_What to produce_
Work out the number of lines that hold "will" in the listing, and give that number with no other text.
● ● ● ● ● ● ●
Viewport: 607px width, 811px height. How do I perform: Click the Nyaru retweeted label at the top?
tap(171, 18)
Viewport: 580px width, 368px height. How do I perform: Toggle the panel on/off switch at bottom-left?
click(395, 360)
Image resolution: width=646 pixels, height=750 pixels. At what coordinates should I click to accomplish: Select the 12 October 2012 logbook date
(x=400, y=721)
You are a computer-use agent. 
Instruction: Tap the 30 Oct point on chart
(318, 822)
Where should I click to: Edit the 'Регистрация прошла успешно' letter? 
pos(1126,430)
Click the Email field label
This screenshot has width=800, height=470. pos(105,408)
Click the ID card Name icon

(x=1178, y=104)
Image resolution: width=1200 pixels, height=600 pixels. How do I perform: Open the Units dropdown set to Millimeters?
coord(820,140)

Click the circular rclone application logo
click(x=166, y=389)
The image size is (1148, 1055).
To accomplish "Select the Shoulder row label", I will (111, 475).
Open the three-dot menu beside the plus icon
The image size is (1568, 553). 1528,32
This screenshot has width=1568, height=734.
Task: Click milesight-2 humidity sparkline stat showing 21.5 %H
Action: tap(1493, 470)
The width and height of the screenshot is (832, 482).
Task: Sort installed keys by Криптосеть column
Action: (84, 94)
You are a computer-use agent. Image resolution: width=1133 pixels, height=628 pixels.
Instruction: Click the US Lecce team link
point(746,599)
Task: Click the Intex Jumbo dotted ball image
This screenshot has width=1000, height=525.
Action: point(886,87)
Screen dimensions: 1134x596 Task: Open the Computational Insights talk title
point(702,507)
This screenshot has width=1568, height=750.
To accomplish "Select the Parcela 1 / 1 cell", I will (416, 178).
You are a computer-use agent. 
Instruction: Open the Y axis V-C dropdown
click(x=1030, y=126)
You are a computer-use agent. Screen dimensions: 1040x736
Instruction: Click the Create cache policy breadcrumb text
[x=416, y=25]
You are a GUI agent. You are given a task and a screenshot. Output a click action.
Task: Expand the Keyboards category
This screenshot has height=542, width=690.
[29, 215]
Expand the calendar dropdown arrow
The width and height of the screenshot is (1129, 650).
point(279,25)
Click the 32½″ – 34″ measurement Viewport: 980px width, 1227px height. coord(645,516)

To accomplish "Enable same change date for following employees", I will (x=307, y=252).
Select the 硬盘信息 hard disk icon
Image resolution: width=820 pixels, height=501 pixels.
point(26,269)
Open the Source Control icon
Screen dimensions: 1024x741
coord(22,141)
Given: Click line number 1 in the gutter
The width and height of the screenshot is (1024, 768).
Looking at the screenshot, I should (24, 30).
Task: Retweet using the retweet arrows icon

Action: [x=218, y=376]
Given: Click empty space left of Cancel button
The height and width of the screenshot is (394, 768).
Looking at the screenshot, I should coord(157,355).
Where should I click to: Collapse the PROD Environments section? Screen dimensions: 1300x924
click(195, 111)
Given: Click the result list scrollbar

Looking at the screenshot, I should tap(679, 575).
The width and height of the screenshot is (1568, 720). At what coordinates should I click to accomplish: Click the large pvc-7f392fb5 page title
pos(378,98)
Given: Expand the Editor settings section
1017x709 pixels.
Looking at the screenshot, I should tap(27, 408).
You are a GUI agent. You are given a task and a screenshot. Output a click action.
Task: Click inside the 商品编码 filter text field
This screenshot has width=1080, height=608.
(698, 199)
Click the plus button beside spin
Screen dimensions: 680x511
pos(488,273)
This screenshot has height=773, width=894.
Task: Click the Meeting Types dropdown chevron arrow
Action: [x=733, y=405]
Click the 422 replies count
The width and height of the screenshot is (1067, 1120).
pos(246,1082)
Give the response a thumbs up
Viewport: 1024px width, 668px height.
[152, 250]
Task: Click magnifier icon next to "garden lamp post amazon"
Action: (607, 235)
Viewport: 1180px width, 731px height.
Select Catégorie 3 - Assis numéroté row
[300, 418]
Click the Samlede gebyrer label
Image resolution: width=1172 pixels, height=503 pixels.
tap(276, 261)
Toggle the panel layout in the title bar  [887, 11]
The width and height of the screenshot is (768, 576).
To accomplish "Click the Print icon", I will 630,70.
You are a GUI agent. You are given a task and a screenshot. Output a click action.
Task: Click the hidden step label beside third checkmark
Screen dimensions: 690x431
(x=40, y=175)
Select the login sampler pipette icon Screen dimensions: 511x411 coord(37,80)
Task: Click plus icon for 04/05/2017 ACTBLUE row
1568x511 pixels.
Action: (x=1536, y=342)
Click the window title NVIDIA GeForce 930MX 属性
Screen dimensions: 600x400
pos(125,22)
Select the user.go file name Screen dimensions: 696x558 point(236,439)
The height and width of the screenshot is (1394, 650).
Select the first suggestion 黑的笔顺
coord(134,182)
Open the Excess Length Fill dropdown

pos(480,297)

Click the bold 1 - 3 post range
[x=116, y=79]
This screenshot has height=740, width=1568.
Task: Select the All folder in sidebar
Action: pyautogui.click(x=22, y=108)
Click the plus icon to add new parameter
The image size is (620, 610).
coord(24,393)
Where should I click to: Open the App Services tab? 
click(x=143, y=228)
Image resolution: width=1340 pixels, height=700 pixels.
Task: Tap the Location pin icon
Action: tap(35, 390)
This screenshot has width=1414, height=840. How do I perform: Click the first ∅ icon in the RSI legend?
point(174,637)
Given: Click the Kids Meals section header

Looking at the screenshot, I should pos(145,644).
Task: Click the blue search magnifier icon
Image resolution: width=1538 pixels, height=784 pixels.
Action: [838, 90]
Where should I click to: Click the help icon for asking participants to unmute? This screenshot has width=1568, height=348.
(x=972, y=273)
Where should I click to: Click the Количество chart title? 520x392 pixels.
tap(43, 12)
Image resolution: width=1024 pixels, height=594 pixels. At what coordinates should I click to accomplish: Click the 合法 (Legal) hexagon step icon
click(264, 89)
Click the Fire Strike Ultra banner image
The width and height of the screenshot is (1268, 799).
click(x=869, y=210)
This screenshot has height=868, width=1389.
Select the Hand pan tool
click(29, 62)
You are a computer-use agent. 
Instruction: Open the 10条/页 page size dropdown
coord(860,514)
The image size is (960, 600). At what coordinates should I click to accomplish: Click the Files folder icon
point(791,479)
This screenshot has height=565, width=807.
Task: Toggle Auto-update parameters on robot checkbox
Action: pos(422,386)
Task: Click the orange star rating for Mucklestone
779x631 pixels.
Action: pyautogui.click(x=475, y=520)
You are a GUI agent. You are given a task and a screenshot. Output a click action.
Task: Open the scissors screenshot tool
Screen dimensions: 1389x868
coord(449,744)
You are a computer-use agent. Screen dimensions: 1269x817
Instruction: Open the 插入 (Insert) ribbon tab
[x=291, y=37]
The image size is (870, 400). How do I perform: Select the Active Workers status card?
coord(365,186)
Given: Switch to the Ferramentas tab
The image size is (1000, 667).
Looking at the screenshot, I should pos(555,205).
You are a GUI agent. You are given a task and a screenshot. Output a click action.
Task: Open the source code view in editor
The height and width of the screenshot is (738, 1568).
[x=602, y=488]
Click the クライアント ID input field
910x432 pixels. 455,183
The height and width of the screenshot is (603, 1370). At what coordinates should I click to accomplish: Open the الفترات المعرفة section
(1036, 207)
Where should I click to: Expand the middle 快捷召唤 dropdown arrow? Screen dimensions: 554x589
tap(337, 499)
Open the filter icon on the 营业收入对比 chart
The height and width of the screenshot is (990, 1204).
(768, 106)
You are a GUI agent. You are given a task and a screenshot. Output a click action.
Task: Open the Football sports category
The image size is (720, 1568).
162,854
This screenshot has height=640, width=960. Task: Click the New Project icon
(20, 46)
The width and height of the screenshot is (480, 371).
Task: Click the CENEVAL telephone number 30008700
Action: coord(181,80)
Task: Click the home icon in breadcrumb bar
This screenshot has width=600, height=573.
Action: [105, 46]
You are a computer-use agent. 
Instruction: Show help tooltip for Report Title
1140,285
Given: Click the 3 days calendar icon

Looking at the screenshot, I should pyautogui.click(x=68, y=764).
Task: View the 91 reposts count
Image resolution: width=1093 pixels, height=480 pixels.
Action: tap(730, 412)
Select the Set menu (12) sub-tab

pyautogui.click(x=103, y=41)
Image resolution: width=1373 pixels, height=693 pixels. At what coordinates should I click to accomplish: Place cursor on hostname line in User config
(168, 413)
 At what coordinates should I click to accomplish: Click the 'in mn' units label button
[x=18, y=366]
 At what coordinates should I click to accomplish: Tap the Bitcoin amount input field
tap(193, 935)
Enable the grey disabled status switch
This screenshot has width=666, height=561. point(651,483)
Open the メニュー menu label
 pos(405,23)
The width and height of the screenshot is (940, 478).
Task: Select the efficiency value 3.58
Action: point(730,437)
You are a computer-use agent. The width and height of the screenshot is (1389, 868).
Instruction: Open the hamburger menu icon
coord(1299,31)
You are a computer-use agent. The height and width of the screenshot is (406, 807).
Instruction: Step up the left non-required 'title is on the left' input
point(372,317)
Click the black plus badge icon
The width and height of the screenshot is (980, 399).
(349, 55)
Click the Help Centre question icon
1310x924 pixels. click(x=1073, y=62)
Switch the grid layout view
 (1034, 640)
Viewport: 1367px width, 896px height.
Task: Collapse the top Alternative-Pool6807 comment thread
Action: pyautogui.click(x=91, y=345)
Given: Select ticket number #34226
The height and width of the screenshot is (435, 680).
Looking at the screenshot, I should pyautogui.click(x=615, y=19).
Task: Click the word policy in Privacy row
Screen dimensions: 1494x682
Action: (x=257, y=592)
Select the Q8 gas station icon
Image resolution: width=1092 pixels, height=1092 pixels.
● ● ● ● ● ● ●
_Your response_
4